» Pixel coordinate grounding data
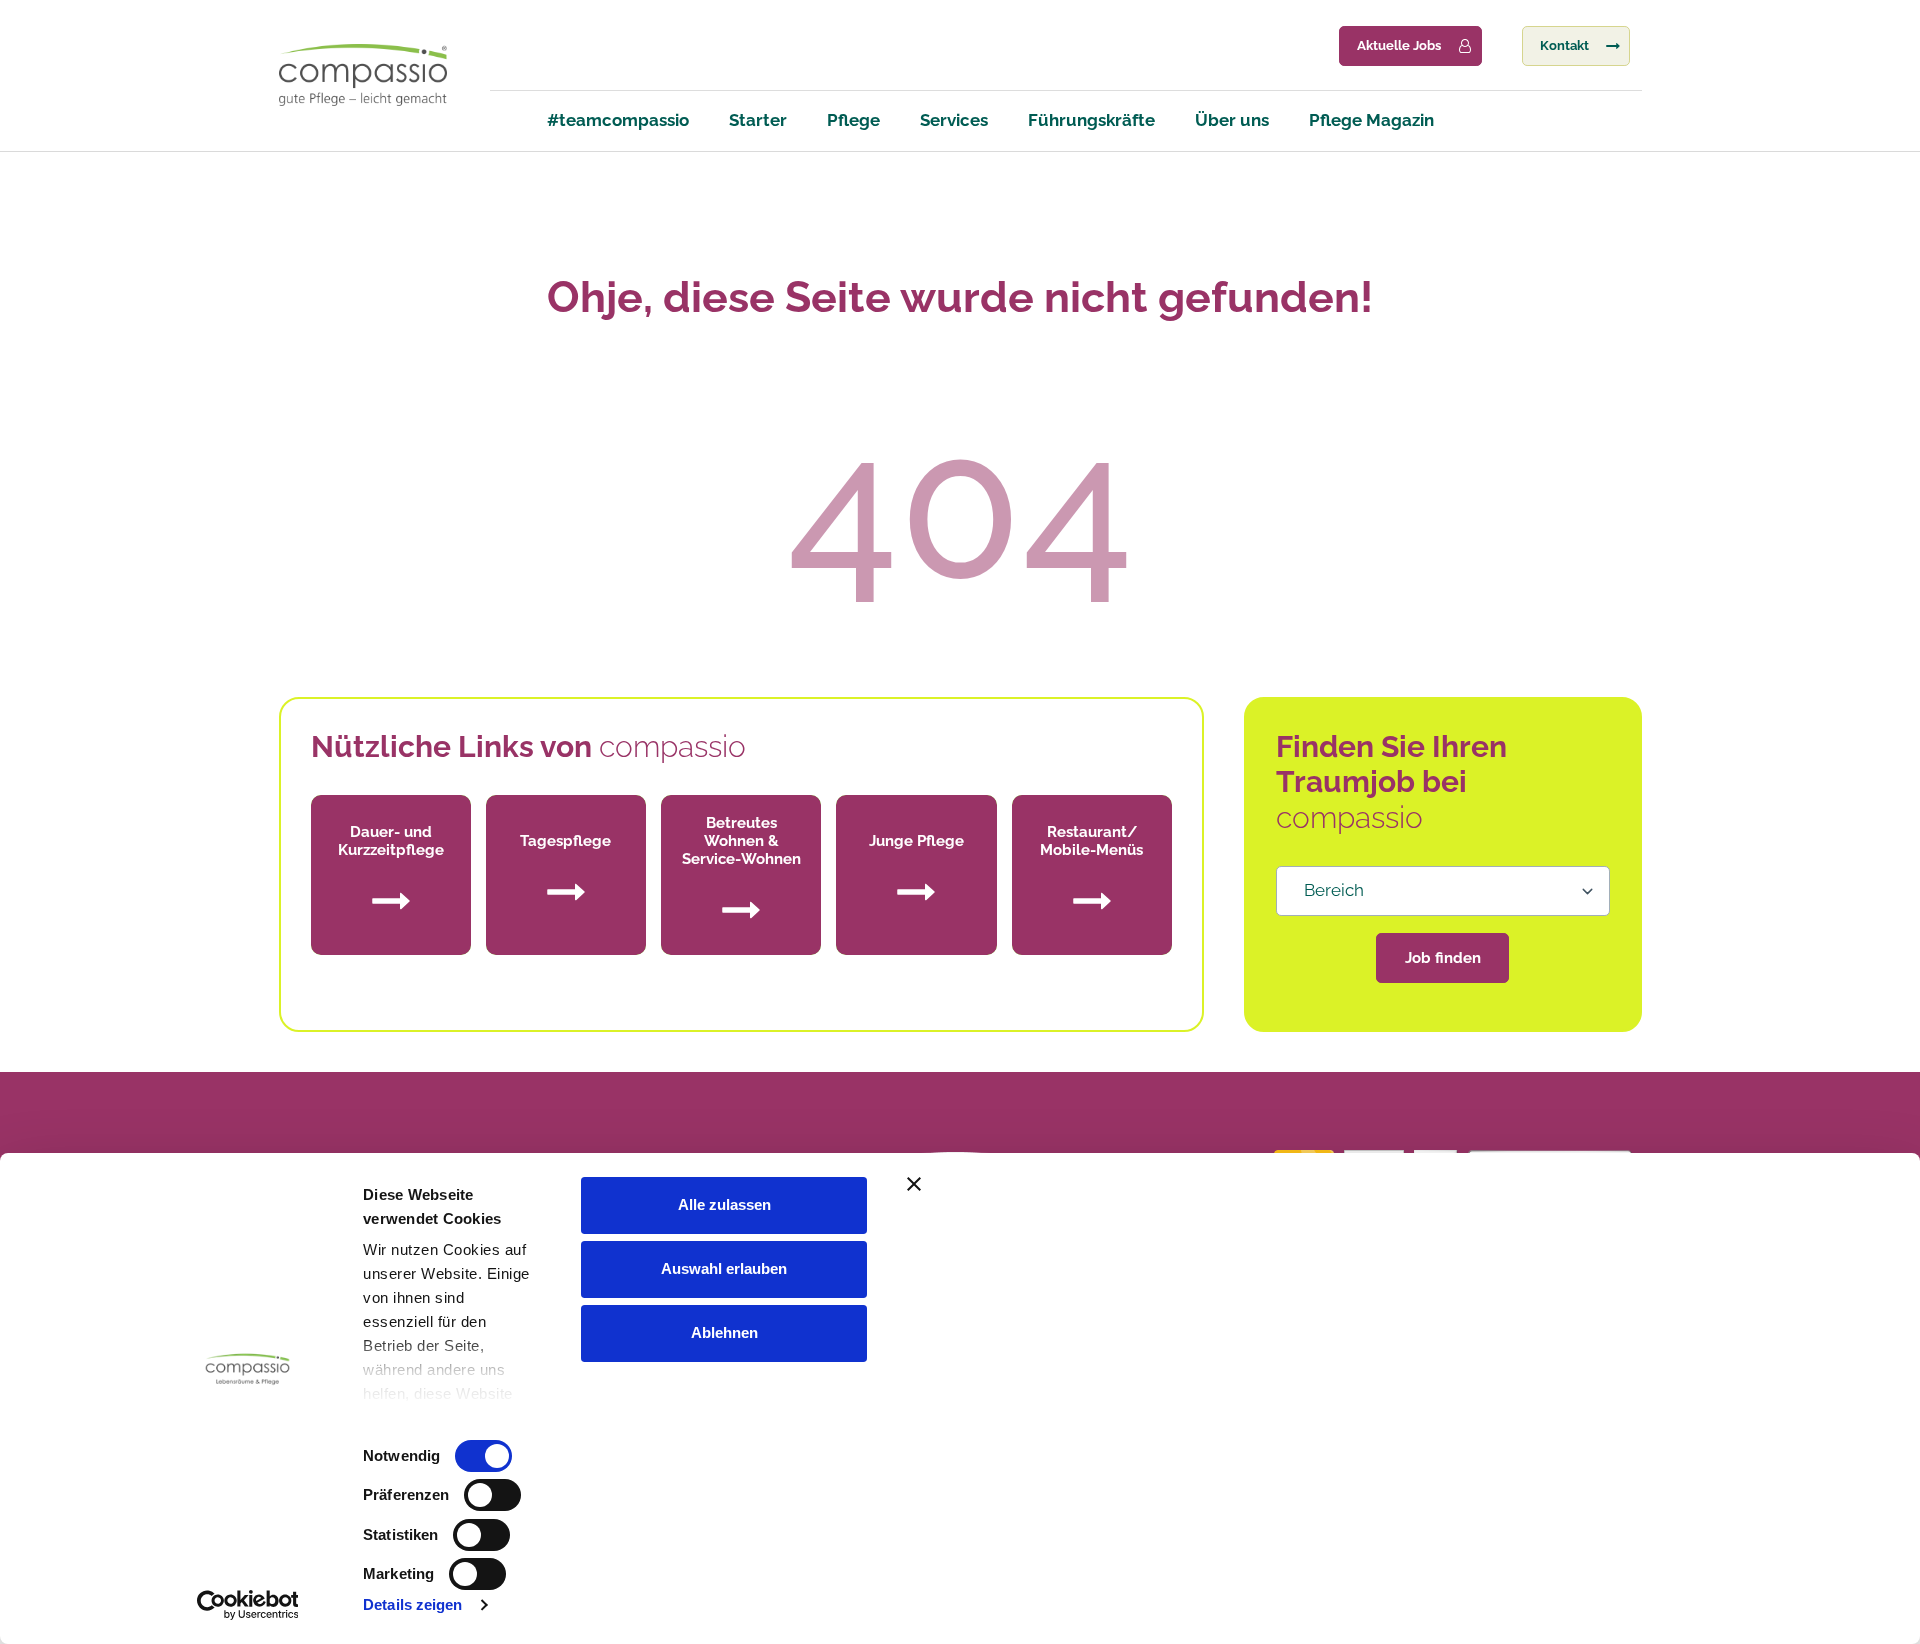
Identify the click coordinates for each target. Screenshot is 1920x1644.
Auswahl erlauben (724, 1268)
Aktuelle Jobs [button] (1399, 45)
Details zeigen (412, 1604)
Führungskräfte (1091, 120)
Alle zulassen (724, 1204)
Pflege (853, 120)
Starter (758, 120)
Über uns (1232, 120)
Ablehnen (724, 1332)
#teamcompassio (618, 120)
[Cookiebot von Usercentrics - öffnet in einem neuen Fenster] (247, 1605)
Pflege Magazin (1371, 120)
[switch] (492, 1495)
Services (954, 120)
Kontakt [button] (1564, 45)
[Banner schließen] (1333, 1184)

» ACTIVITY
Every record should be duplicated exactly, though any picture in it must be left out.

» SOLVED PROBLEM
Identify the click coordinates for each target. Screenshot is 1920x1644.
Auswahl erlauben (724, 1268)
Aktuelle Jobs [button] (1399, 45)
Details zeigen (412, 1604)
Führungskräfte (1091, 120)
Alle zulassen (724, 1204)
Pflege (853, 120)
Starter (758, 120)
Über uns (1232, 120)
Ablehnen (724, 1332)
#teamcompassio (618, 120)
[Cookiebot von Usercentrics - öffnet in einem neuen Fenster] (247, 1605)
Pflege Magazin (1371, 120)
[switch] (492, 1495)
Services (954, 120)
Kontakt [button] (1564, 45)
[Banner schließen] (1333, 1184)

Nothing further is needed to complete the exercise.